» DATA SHOWN
>> Begin

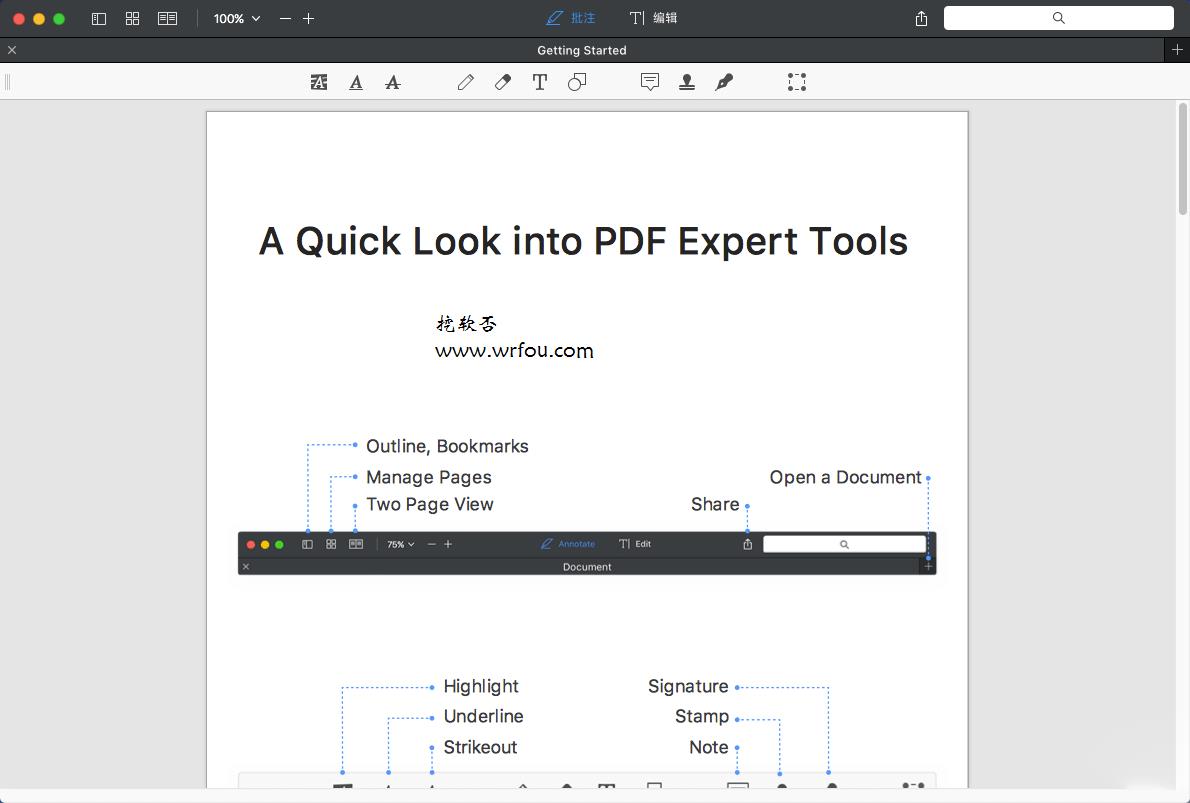The width and height of the screenshot is (1190, 803).
Task: Zoom out with the minus button
Action: click(x=286, y=19)
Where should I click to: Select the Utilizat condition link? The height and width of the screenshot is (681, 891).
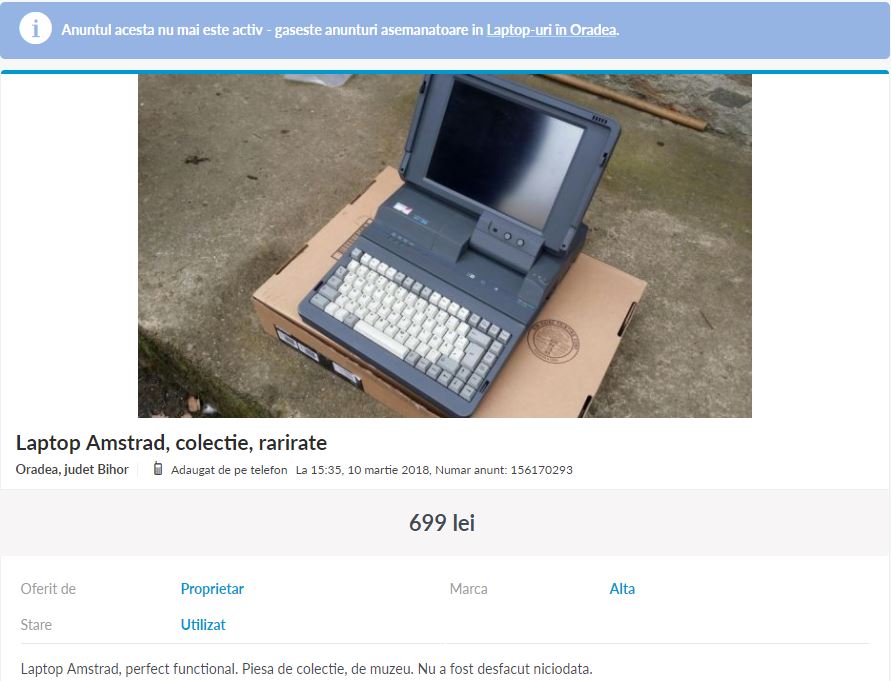[x=203, y=625]
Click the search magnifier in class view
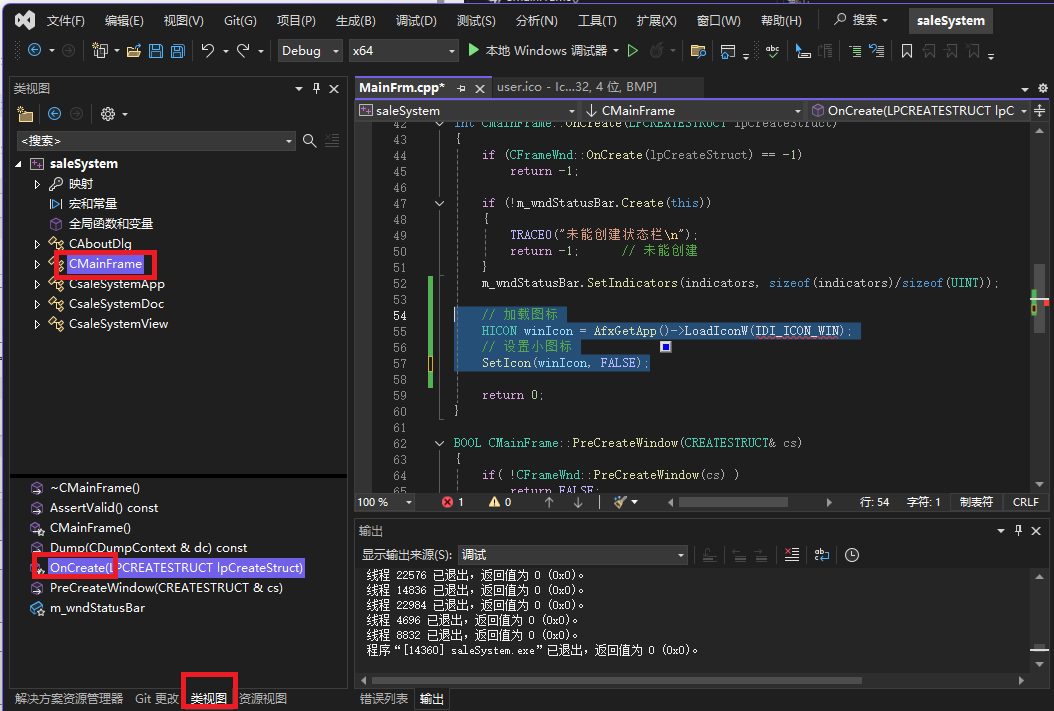 pos(310,141)
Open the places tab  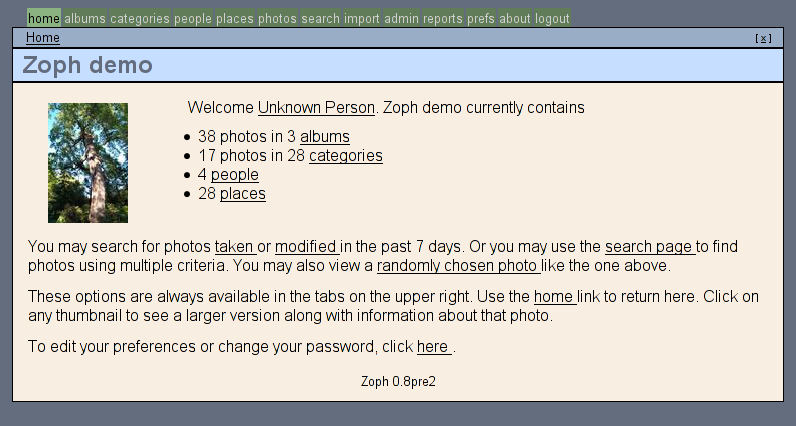click(235, 18)
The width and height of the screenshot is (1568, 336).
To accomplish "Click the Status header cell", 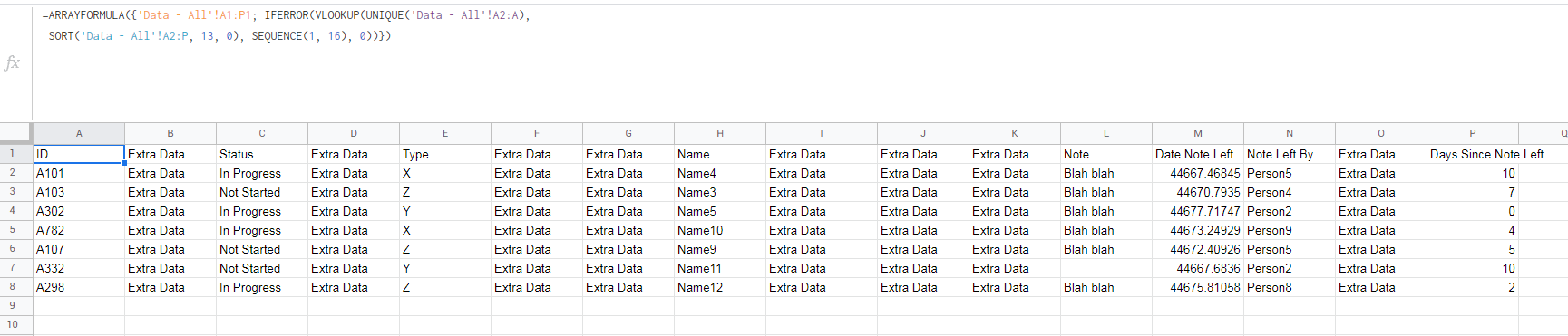I will coord(262,154).
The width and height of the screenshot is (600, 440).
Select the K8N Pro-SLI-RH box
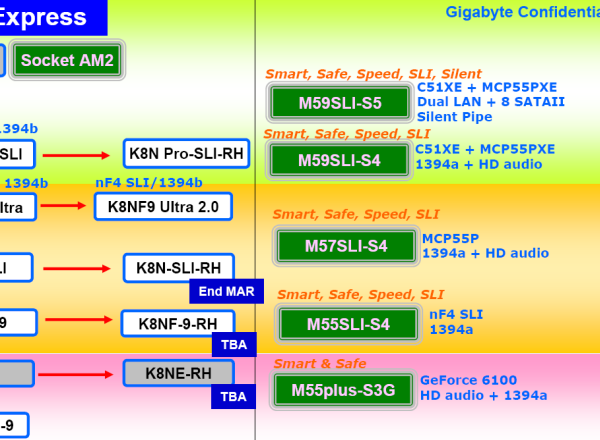tap(185, 153)
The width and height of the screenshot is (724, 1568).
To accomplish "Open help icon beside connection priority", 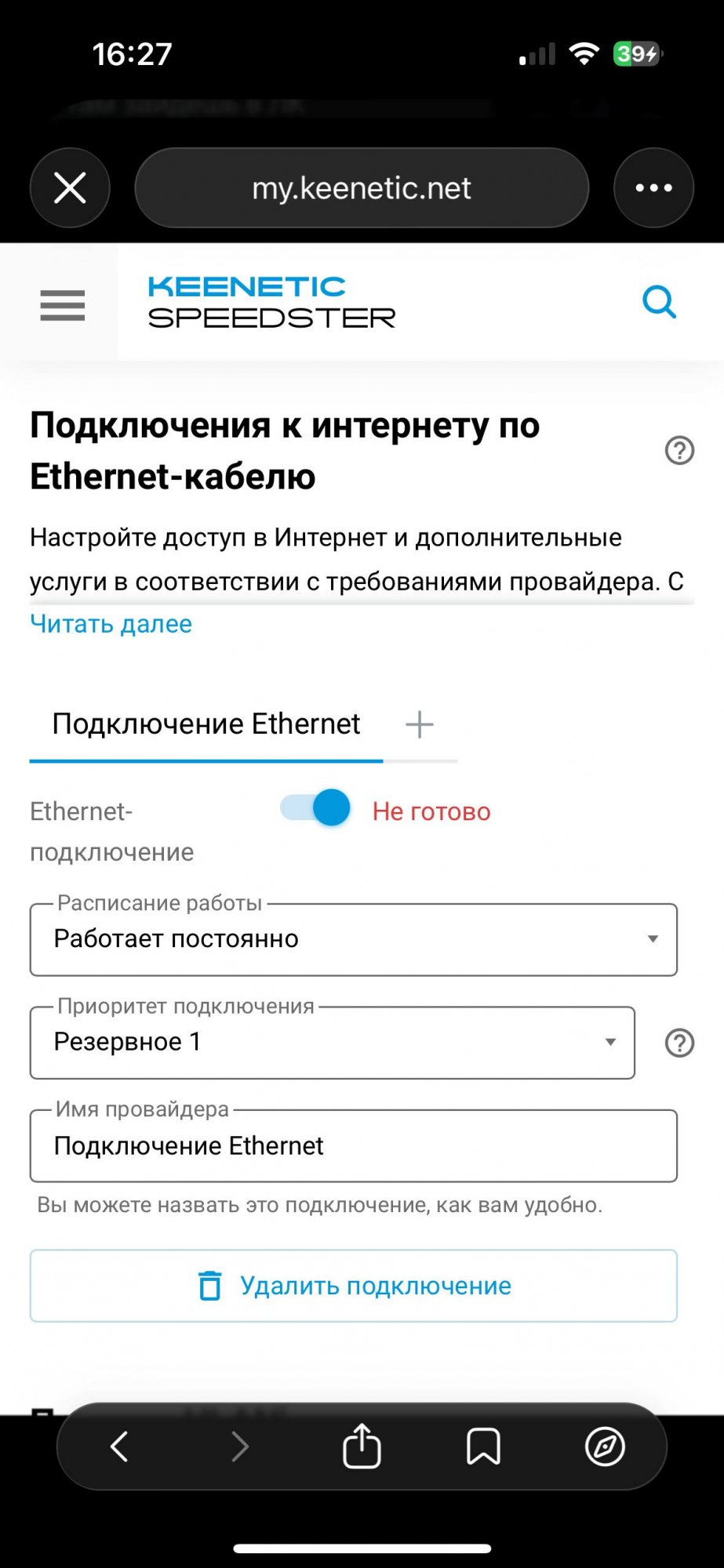I will (679, 1043).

>> End

» THE EXERCISE
Count the lines of the records above that contain the string "Select", with case treated as significant, and reply with that number alone.

» OUTPUT FOR THIS EXERCISE
2